Sia nel pubblico che nel privato, i candidati abituati ad instaurare relazioni in tanti contesti diversi tenderanno ad intercettare più opportunità e lo faranno anche più rapidamente rispetto alla media. Lo aveva già intuito Granovetter nella ricerca “Getting a Job” che mostra come i legami deboli siano più utili dei legami forti a trovare lavoro. Le implicazioni del fenomeno diventano ancora più evidenti in ambito digitale. Basti pensare al social network professionale per eccellenza, Linkedin, che sfrutta le potenzialità dei legami indiretti per veicolare più velocemente le offerte e che, grazie alla condivisione di obiettivi professionali, crea occasioni di “job matching” rispondenti alle esigenze di candidati e aziende.
Allo stesso tempo Linkedin consente di mantenere le relazioni lavorative più virtuose nel tempo, evitando la perdita dei contatti dopo la conclusione del rapporto di lavoro.
Insomma, coltivare una fitta rete di relazioni, in modo sano e trasparente, ci aiuta sicuramente a costruire una brillante carriera, ma cosa più importante, ci rende persone migliori, grazie al confronto con professionalità diverse.
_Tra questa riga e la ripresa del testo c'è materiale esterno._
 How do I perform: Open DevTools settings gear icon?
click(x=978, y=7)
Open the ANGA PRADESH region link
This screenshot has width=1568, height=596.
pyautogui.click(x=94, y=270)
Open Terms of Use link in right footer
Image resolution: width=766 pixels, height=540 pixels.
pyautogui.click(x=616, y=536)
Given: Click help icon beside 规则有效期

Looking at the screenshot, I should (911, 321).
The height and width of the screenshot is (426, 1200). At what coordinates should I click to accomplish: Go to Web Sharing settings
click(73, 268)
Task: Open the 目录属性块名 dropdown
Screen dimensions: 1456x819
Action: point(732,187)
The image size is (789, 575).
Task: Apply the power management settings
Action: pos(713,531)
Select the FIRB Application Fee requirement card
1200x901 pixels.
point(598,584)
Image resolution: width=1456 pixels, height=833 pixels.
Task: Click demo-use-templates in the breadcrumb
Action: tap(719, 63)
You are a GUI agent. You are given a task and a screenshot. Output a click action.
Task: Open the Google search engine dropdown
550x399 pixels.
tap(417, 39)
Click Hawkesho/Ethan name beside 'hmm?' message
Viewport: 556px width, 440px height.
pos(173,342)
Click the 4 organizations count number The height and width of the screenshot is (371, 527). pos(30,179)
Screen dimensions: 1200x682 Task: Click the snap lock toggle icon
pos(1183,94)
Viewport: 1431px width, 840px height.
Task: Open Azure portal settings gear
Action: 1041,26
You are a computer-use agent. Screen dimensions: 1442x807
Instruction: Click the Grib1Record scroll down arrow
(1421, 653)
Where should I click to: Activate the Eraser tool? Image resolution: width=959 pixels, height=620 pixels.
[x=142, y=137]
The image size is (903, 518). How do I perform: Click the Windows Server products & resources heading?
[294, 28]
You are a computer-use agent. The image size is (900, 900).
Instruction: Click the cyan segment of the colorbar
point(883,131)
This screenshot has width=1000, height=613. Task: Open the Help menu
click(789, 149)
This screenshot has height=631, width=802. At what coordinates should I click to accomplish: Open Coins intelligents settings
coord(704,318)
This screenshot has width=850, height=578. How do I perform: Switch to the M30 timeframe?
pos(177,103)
In Italia abbiamo compreso l’importanza delle relazioni, ma le abbiamo sfruttate per i fini sbagliati. Se è vero che la dignità umana è connaturata al lavoro, inteso come forma di emancipazione e arricchimento personale, come abbiamo fatto a sacrificare il talento delle persone in nome degli interessi economici.
Gli scandali delle assunzioni pilotate nella P.A., come anche le promozioni ingiustificate nei contesti privati, hanno contribuito a creare quel senso di sfiducia che è alla base della sindrome del “burnout” e questo dovrebbe bastare a dare degli spunti di riflessione a chi si occupa di tutela dei lavoratori.
Le nuove generazioni non si sono disaffezionate al lavoro in generale, ma a quella forma di “lavoro” poco meritocratica e che sarebbe più opportuno chiamare sfruttamento, perché richiede sacrificio, ma non ripaga da nessun punto di vista.
D’altronde, non si può essere disposti a tutto per la carriera, bisogna combattere quella cultura tossica dell’arrivismo che è riuscita a deteriorare la solidarietà tra colleghi.
Chi è più giovane e dedica molti anni della sua vita allo studio non è più meritevole di chi è meno giovane e ha costruito la propria carriera sulla formazione “on the job” e viceversa. In un mondo dove ad essere premiati sono i prevaricatori sociali dovremmo educare gli adulti di domani al valore dell’umiltà, cominciando dall’esempio di chi sa apprezzare il poco di ogni giorno e lavora con dedizione per il raggiungimento di obiettivi comuni.